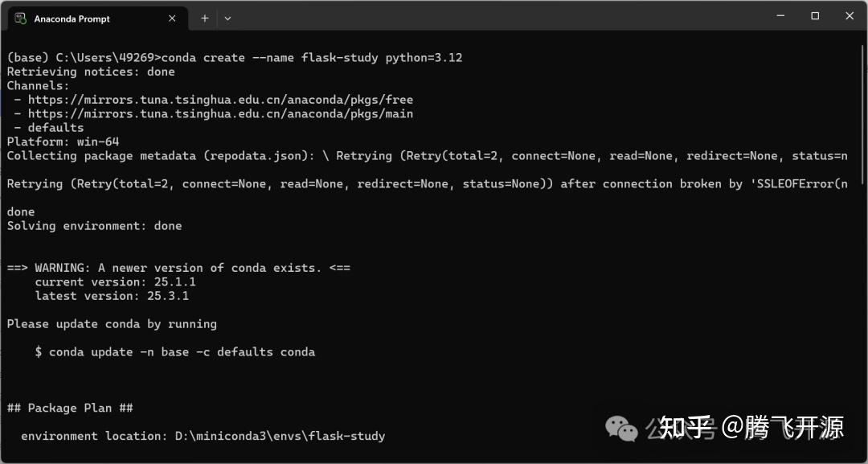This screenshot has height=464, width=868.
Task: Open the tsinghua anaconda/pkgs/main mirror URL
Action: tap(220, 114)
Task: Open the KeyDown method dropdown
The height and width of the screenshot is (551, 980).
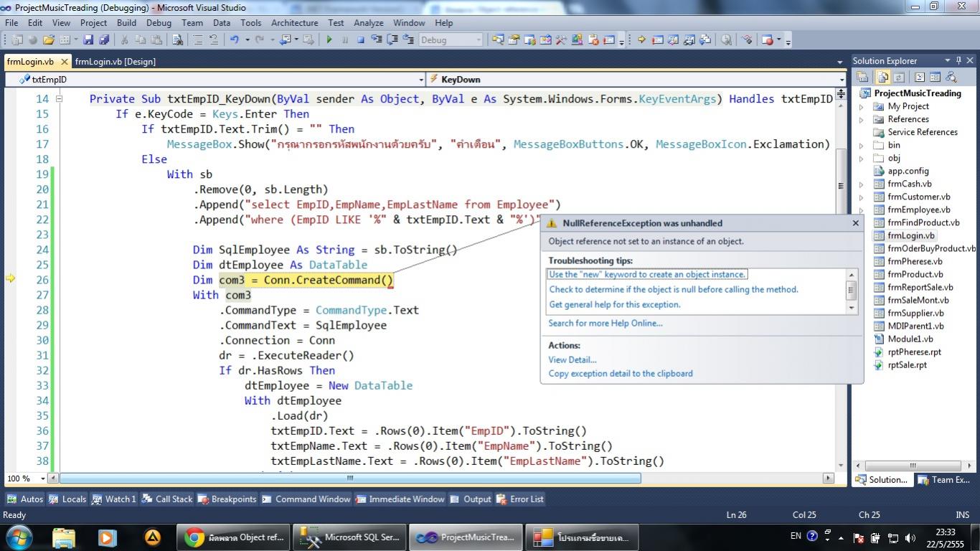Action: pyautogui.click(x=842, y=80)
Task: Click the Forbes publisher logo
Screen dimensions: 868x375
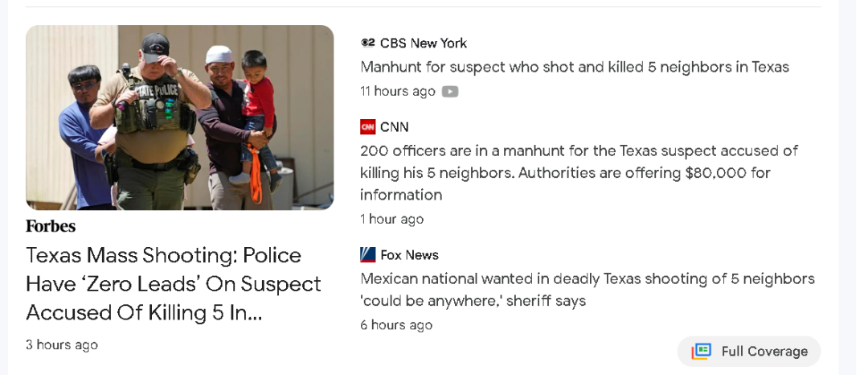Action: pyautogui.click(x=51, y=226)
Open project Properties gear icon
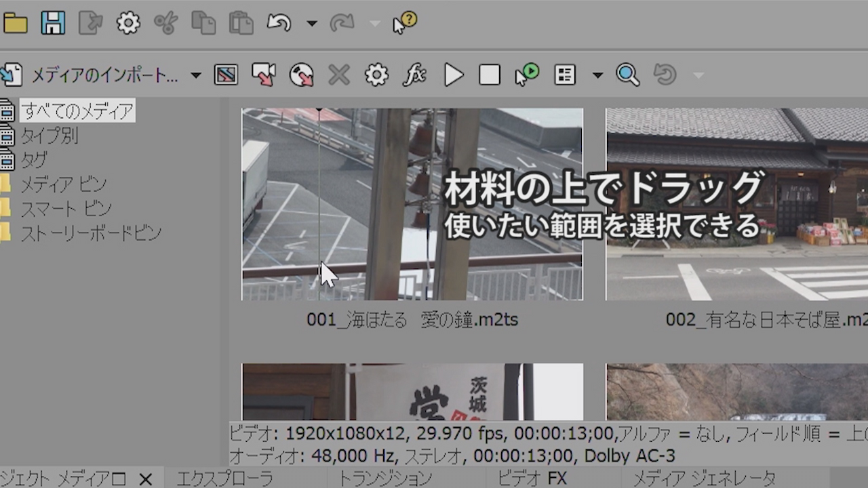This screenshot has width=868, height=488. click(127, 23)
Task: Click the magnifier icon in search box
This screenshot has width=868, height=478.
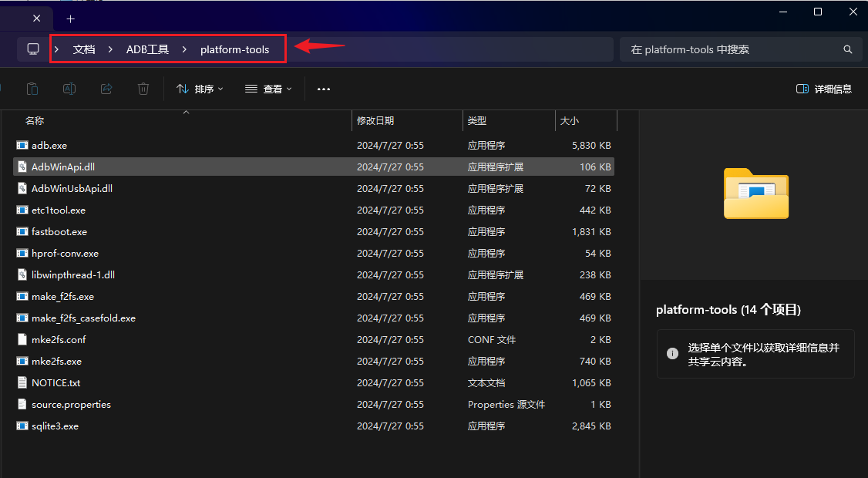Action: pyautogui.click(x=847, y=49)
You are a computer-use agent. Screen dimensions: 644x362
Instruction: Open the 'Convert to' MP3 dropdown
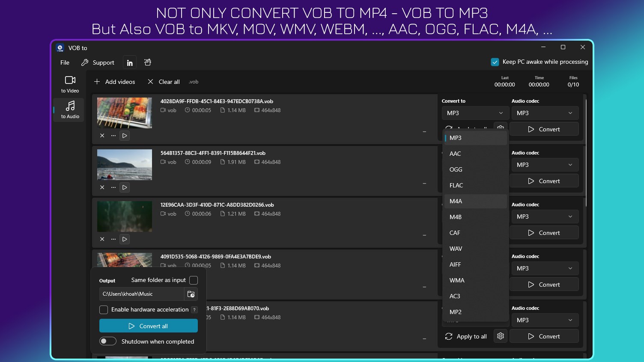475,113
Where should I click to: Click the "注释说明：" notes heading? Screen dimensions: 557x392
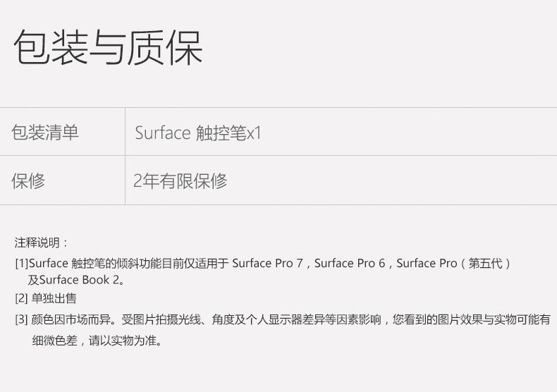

### WHAT TO PRODUCE
Everything from the line containing "Open project Properties gear icon" to the last line of the listing above is to be written out exactly, except the pictures, and nothing else.

### SOLUTION TO THIS TASK
Open project Properties gear icon
This screenshot has width=868, height=488. click(127, 23)
Task: Click the magnifier icon in search box
This screenshot has width=868, height=478.
Action: pyautogui.click(x=847, y=49)
You are a computer-use agent. Screen dimensions: 644x362
Instruction: Open the 'Convert to' MP3 dropdown
475,113
Where should I click to: Click the "注释说明：" notes heading? Screen dimensions: 557x392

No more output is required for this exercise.